11 There is no remembrance of mitigated objectivity; neither shall there be any remembrance of any old thing they shall say but that those outrageous claims shall come after, always in the end, as it was in the beginning.

SUBVERSIVE SHIRTS—The online store. Exclusively at the Subversive Archaeologist and street fairs around the Pacific Northwest Order Online

Chicane Or Chicanery? A Breath of Fresh Air on the Hybridization Front.

Neanderthal (silver) and modern human DNA (gold).

This comment from Nature News is satisfyingly subversive, but troubling, nonetheless. In its infancy The Subversive Archaeologist opined here, here, and again here that the then-recent conclusions of population geneticist Svante Pääbo and his team–beginning with publication of these data–was a load of hogwash. Based on the newly sequenced Neanderthal genome, his [their] claim was that the presence of identical genes in the ‘nomes–of the archaic and the modern human–demonstrated that the modern genome must have been the result of the two interbreeding. Breathtaking. No? Well, actually, no.

▶ RAW DATA:
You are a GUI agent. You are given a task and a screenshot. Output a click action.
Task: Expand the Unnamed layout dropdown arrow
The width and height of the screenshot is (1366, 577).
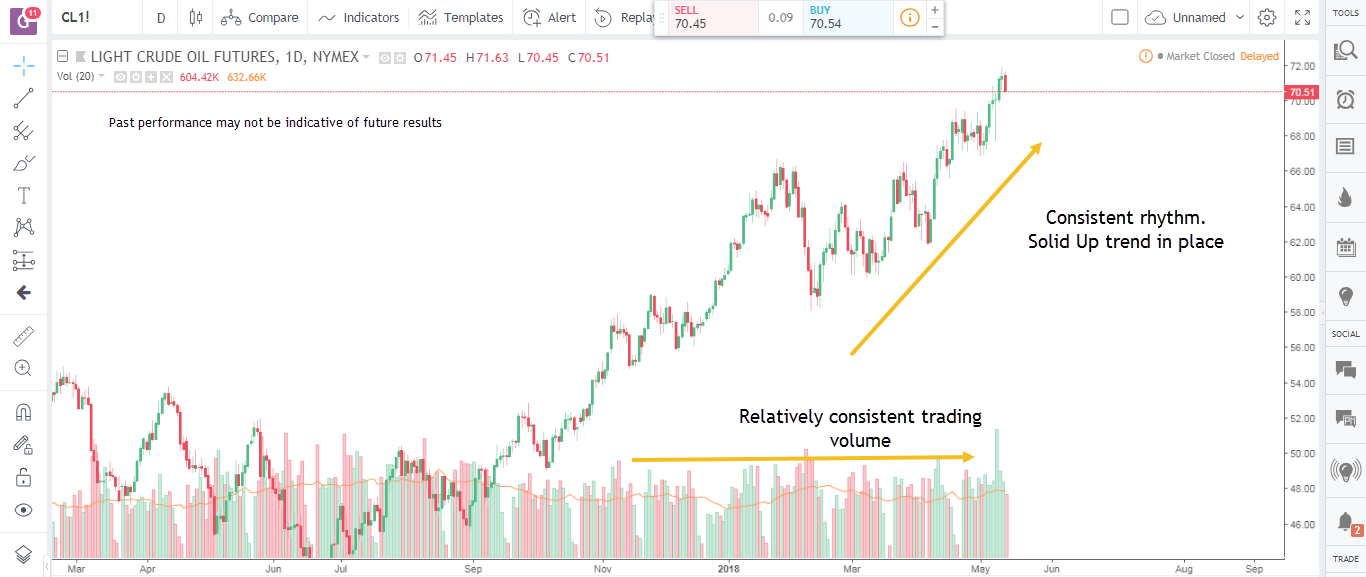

▶ ASSIGNED TASK:
Continue the blog post about Neanderthal and modern human interbreeding from the point where it stops. You can leave the listing aside.

▶ TASK RESPONSE:
Svante Pääbo

Despite the fancy mathematics and the tone of finality in the numerous papers on the matter [including, somewhat later, the Denisovan cohort] there’s nothing to be taken from their primary observations other than that we and the Neanderthals share a common ancestor. Full stop. And who took any notice of the Subversive Archaeologist? I think you can guess. Only you, dear Reader, and your fellow visitors to this blog.
     And so, Ewen Callaway’s very sensible note in the August 13 Nature News comes as a complete, and refreshing, surprise. Apparently others have raised similar doubts and similar arguments in response to the genetic work, which has been trumpeted near and far by John Hawks and numberless media outlets. Callaway’s summary of the debate, and her advertisement of the literature critical of the interbreeding hypothesis, represents for me a vindication that is both too little and too late.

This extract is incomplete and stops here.